Meetings account for 30 percent to 40 percent of a hotel’s business, yet the information planners and incentive houses need is often dismissively handled on websites. And collateral print and digital materials don’t compliment websites.
Supplier Website Accuracy
Many supplier websites are inaccurate, lack essential information (like number of guest rooms), are hard to navigate (meeting space is hidden under weddings) and overlook local benefits that could help spur interest in a particular property.
These oversights and errors may be becoming codified by the consolidation in property ownership, which spreads a mistake made at one property across the brand and to all flags within the chain.
I first noticed it several years ago doing a nationwide project. Research requires we directly contact properties and destinations. Sometimes to qualify a property, I, like planners, go online to tire kick to see if they meet the standards of our readers. For that national project I clicked through 128 websites. Only 11 had information I could trust.
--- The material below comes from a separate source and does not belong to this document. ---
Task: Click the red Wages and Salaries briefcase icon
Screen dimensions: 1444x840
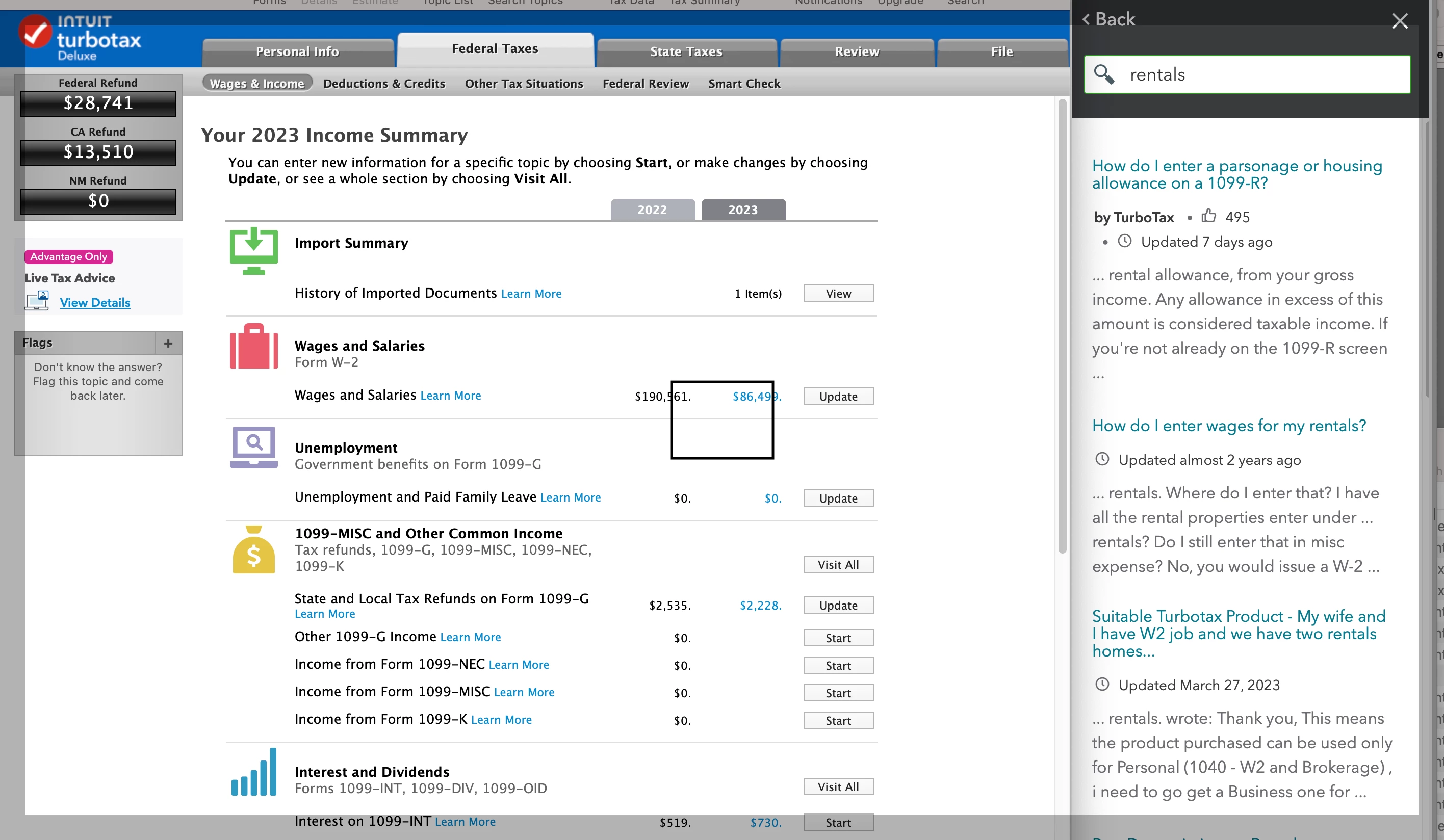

There’s a staggering amount of inconsistency in destination and property facts. For example, on a September site inspection, the sales director told me they had 725,000 square feet of meeting and event space. However, the press kit fact sheet said they have “600,000 square feet of flexible meeting convention, exhibit and pre-function space.” The property’s website listed 757,478 square feet, while their destination marketing organization’s site showed “more than 700,000 square feet.” Cvent listed its total meeting space as “>100,000 square feet.”
As for F&B outlets, the property fact sheet listed 17 restaurants and lounges on site, while a glossy resort guide listed 13 on one page and 19 on another. The website said 15. So many numbers, so much inconsistency.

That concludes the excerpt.